I asked the DNR directly as I was getting two opinions on this forum, and they confirmed Skinner 2's response above. I can't post the URL because I haven't made 15 posts or more here, so you'll have to cut and paste. 

midnr.custhelp.com/cgi-bin/MiDNR.cfg/php/enduser/myq_idp.php?p_sid=*ul1XEfj&p_lva=&p_refno=080919-000002&p_created=1221822429&p_sp=cF9zcmNoPSZwX2dyaWRzb3J0PSZwX3Jvd19jbnQ9NzkwJnBfcGFnZT0x&p_li=&p_page=1&p_gridsort=&p_row_cnt=1


----------



## schopie4 (Oct 14, 2004)

midnr.custhelp.com/cgi-bin/MiDNR.cfg/php/enduser/myq_idp.php?p_sid=*ul1XEfj&p_lva=&p_refno=080919-000002&p_created=1221822429&p_sp=cF9zcmNoPSZwX2dya WRzb3J0PSZwX3Jvd19jbnQ9NzkwJnBfcGFnZT0x&p_li=&p_pa ge=1&p_gridsort=&p_row_cnt=1


----------



## grouly925 (Dec 6, 2006)

Skinner 2 said:


> People ask this question all the time.
> 
> THIS IS ONLY FOR DEER SEASON.
> 
> ...


I have gone by this as well. We hunt varmits around the farm with .223 all spring and summer. I wonder if that changes during the early doe season they had this year?
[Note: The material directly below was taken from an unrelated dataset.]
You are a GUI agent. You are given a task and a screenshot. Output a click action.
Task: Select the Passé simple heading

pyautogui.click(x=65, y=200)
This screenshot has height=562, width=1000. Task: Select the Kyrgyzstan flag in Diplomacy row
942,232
I bet there would be some less than ethical hunters out there "hunting varmints" with their 30.06 and I wonder what they would do if a nice deer came along.


----------



## Big Reds (Oct 14, 2007)

I would hope we can use centerfire during the 15th - 30th of Nov.! Only rimfire is not allowed. During those times. Which leads me to another question.... what about trapping during those dates? Most people use 22 to dispatch the yotes.


----------



## Nealbopper (May 28, 2008)

Carrying a .22 rimfire affield during Deer season while trapping is legal as long as it is unloaded and you have your trapping license on your person. Your gun has to be visable unless you have a CCW. You may only load your .22 when dispatching animals only - again, unless you have a CCW, you can stay loaded but you had better be sure you have all your credentials on you in case you get stopped.

ANY CENTERFIRE OR RIMFIRE RIFLE/GUN IS NOT ALLOWED DURING FIREARM DEER SEASON IN THE SHOTGUN ZONE 3. 
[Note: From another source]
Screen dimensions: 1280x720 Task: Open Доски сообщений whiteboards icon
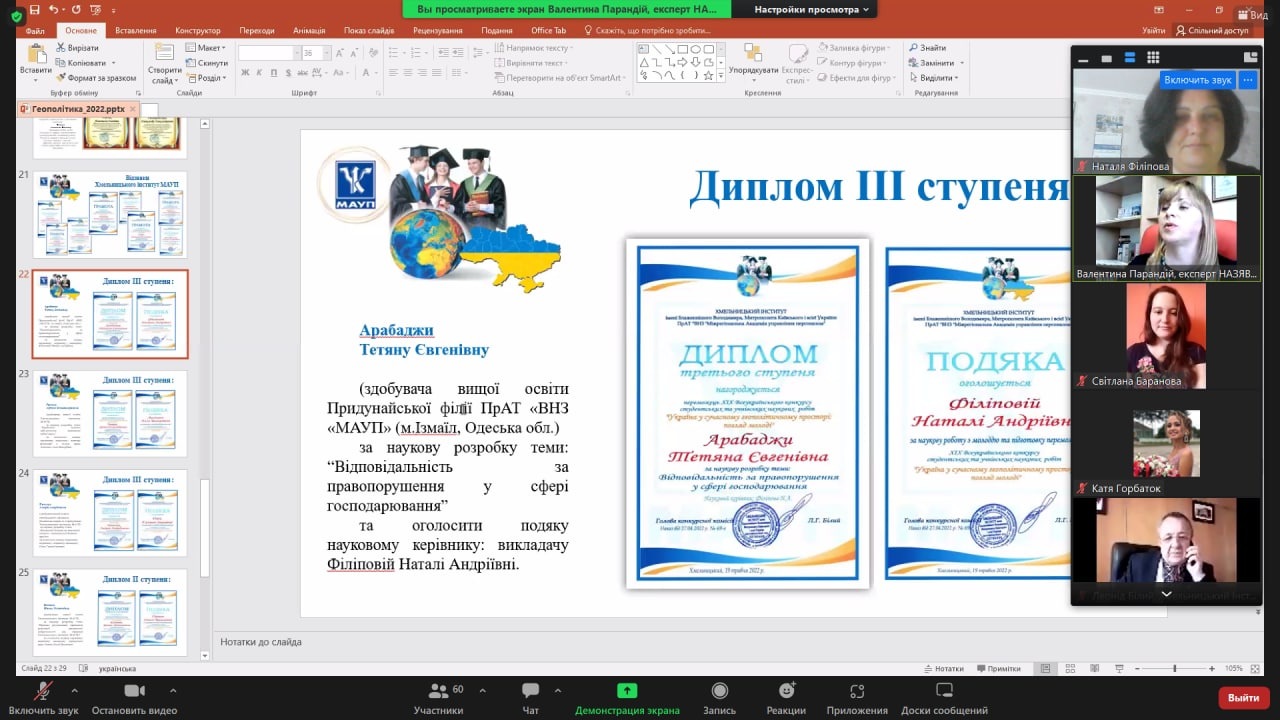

NOT SURE ABOUT ZONES 1 AND 2


----------



## Big Reds (Oct 14, 2007)

Thanks neal I am sure that cleared it up for may hunters! With all the regs and rules out there it is often difficult to keep them all straight.


----------



## Whit1 (Apr 27, 2001)

Big Reds said:


> Which leads me to another question.... what about trapping during those dates? Most people use 22 to dispatch the yotes.


 
It would be best to ask this question in another thread. Those that might know might not look into this thread because they have no interest in the topic as given in the title.


----------



## Big Reds (Oct 14, 2007)

Found it.

DNR - Department of Natural Resources


----------



## Shoeman (Aug 26, 2000)

For some reason I seem to remember a sign stating a shot/projectile restricting posted at the entrance of the boat launch (north side). I think it was a max of #2 shot. I'd call them


----------



## wild bill (Apr 20, 2001)

Whit1 said:


> It would be best to ask this question in another thread. Those that might know might not look into this thread because they have no interest in the topic as given in the title.
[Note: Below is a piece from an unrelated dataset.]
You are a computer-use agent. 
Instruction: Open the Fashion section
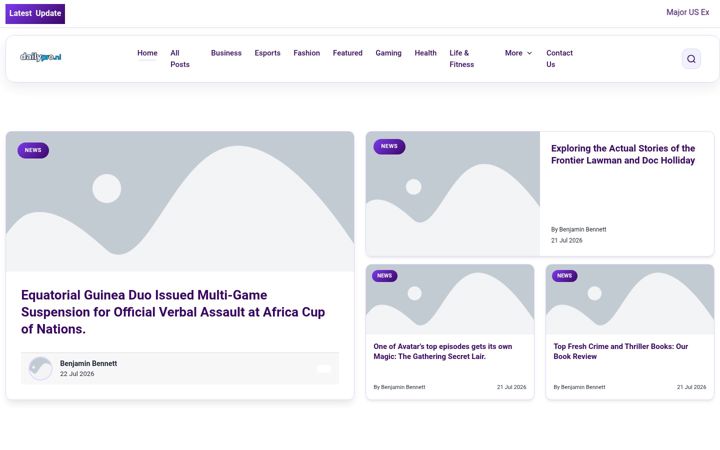coord(306,53)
its been asked before. http://www.michigan-sportsman.com/forum/showthread.php?t=208997


----------



## basskiller46 (Feb 27, 2008)

Do you guys no anything about the law in milford because i saw a sign saying no rimfire or centerfire rifles im guessing thats for public land too.


----------



## griffondog (Dec 27, 2005)

Some areas in Milford are closed to the discharge of firearms. The rest have restrictions on what you can use. You need to check at the township to find out the boundaries.

Griff


----------



## szokr1 (Feb 7, 2004)

basskiller46 said:


> Do you guys no anything about the law in milford because i saw a sign saying no rimfire or centerfire rifles im guessing thats for public land too.



I talked to the DNR in Highland Rec area last year regarding this, he told me that you cannot use a rimfire in the Milford portion of the state land, however, you can use it throughout the Highland rec area. Basically the only part of Highland rec that touches Milford is anything South of Cooley Lake Rd. It is only one small chunk of land, 95% of Hignland rec is North of Cooley lake Rd. 

Not totally certain about his comments, but being that I live 1/2 mile away from here, I just dont risk the 22 on that side of the road. However, I have had it all over the other side of the road for Squirells.

Szokr1


----------